La fallida profecía del “Noé africano” terminó en caos: seguidores, molestos por el falso diluvio, incendiaron una embarcación que confundieron con una “arca”.
La historia del llamado “Noé africano” dio un giro inesperado y caótico tras el incumplimiento de una profecía que había generado expectación, miedo y pérdidas económicas entre cientos de seguidores.
Ebo Noah, pastor originario de Ghana, aseguró días atrás que “Dios le había revelado que el mundo sería destruido por un gran diluvio el pasado 25 de diciembre” y que solo quienes abordaran sus “arcas” podrían salvarse.
El mensaje se propagó rápidamente a través de redes sociales y predicaciones públicas. Noah afirmó haber construido al menos ocho arcas con capacidad para albergar personas y animales, en una narrativa que evocaba el relato bíblico.
Miles de personas creyeron en su palabra y, movidas por el temor al fin del mundo, vendieron sus pertenencias para comprar boletos que les garantizarían un lugar en las embarcaciones.

Sin embargo, el 25 de diciembre llegó y pasó sin señales del anunciado diluvio. El mundo continuó su curso con normalidad y la frustración comenzó a crecer entre quienes habían apostado todo a la profecía.
Horas después, Ebo Noah difundió un video en el que ofreció disculpas públicas, asegurando que “Dios había perdonado al mundo” y por eso el castigo anunciado no se había materializado.
La quema de la embarcación
Lejos de calmar los ánimos, el mensaje encendió aún más la ira de algunos seguidores.
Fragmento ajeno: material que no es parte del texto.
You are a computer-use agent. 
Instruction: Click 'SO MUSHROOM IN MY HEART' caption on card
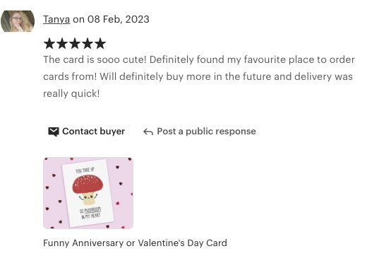pyautogui.click(x=90, y=214)
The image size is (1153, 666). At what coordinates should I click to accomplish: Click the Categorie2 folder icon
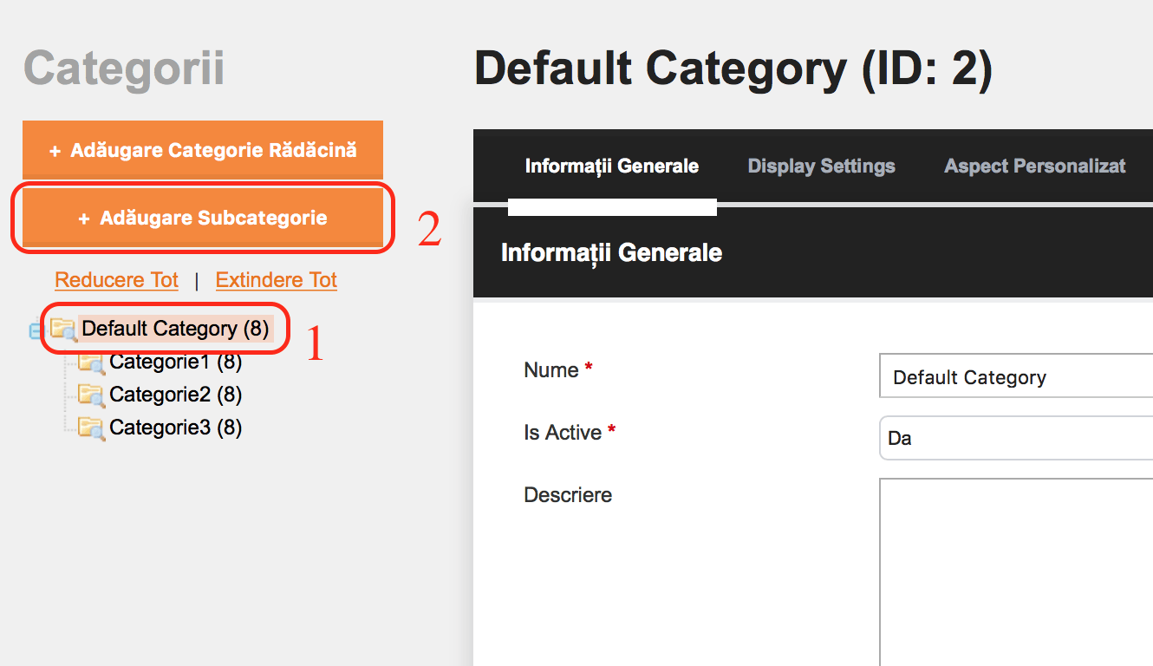[91, 395]
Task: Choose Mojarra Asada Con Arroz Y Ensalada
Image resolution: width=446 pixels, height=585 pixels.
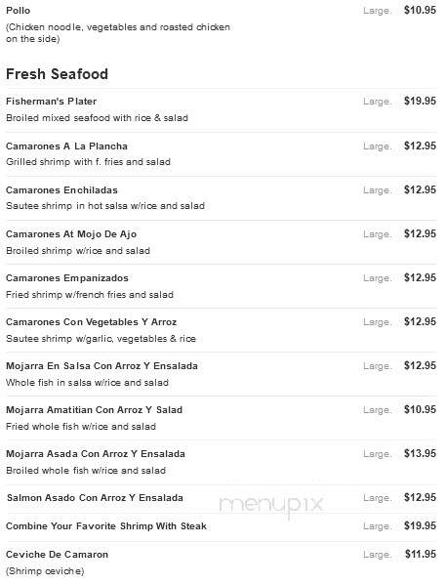Action: tap(96, 454)
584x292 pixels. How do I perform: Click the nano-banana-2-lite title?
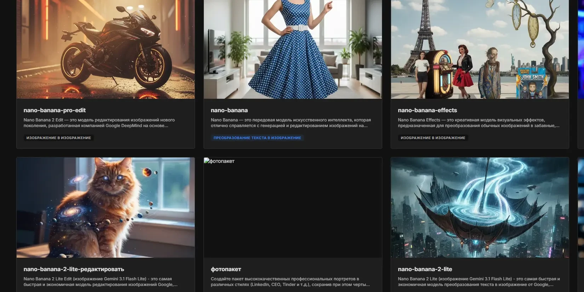pos(425,269)
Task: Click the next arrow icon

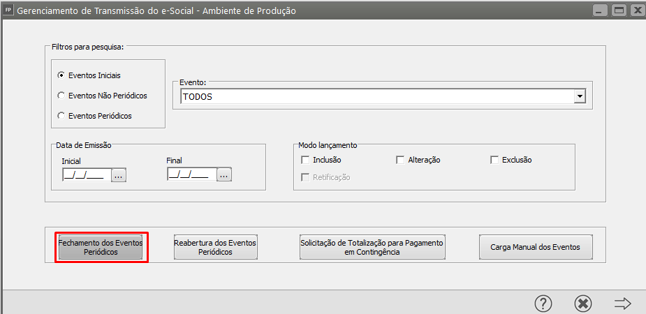Action: (x=622, y=303)
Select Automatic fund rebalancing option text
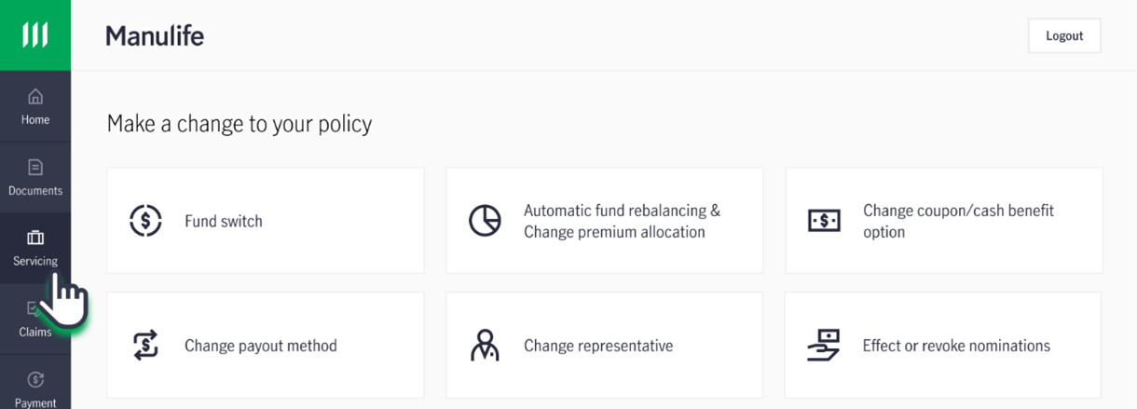Viewport: 1137px width, 409px height. 622,221
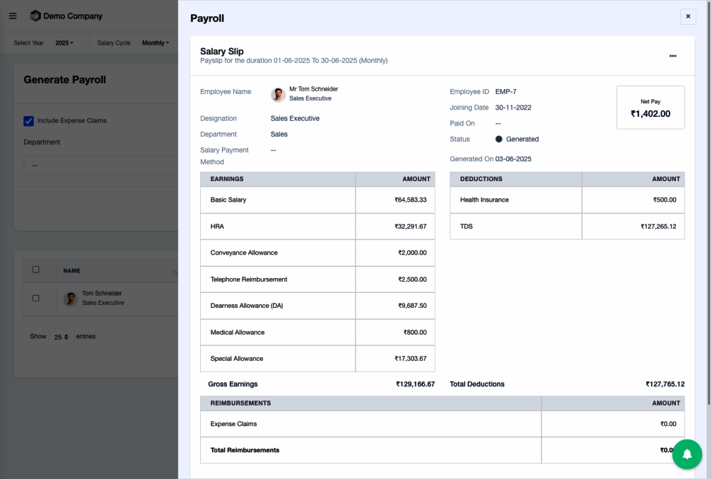Image resolution: width=712 pixels, height=479 pixels.
Task: Click the Net Pay amount box
Action: click(650, 108)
En medio del enojo y la sensación de haber sido engañados, un grupo de personas procedió a incendiar una embarcación que creían formaba parte de las arcas construidas por el pastor.
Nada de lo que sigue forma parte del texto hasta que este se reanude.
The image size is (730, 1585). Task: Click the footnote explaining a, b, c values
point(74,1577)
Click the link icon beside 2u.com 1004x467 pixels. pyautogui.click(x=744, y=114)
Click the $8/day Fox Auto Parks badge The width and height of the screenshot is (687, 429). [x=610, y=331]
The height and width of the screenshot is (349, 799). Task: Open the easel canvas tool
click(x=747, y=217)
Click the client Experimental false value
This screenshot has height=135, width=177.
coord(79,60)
Las imágenes del fuego se viralizaron rápidamente, alimentando el debate sobre el alcance del engaño y las consecuencias sociales de este tipo de discursos.
De acuerdo con información publicada por The Jewish Voice, la embarcación incendiada no era en realidad una de las supuestas arcas, sino un bote pesquero común que fue confundido por los seguidores enfurecidos.
El propietario del bote resultó ser un tercero ajeno a la profecía, lo que agravó aún más la situación y abrió interrogantes sobre posibles responsabilidades legales.
La figura de Ebo Noah también ha sido objeto de nuevas críticas y cuestionamientos. Aunque se presenta como un predicador humilde, vestido con harapos y dedicado a difundir la palabra de Dios, recientemente fue captado en video conduciendo un lujoso Mercedes Benz valuado en aproximadamente 89.000 dólares.
El contraste entre su imagen pública y el vehículo de alta gama provocó sospechas sobre el destino de las donaciones realizadas por los fieles.
Para muchos de los afectados, el episodio dejó no solo pérdidas económicas, sino también una profunda decepción espiritual. Algunos seguidores han denunciado públicamente que fueron manipulados mediante el miedo y promesas de salvación que nunca se cumplieron. Otros, en cambio, continúan defendiendo al pastor, argumentando que la profecía cambió por intervención divina.
El caso del “Noé africano” reavivó el debate sobre el impacto de las profecías apocalípticas en comunidades vulnerables y la necesidad de mayor vigilancia frente a posibles fraudes religiosos.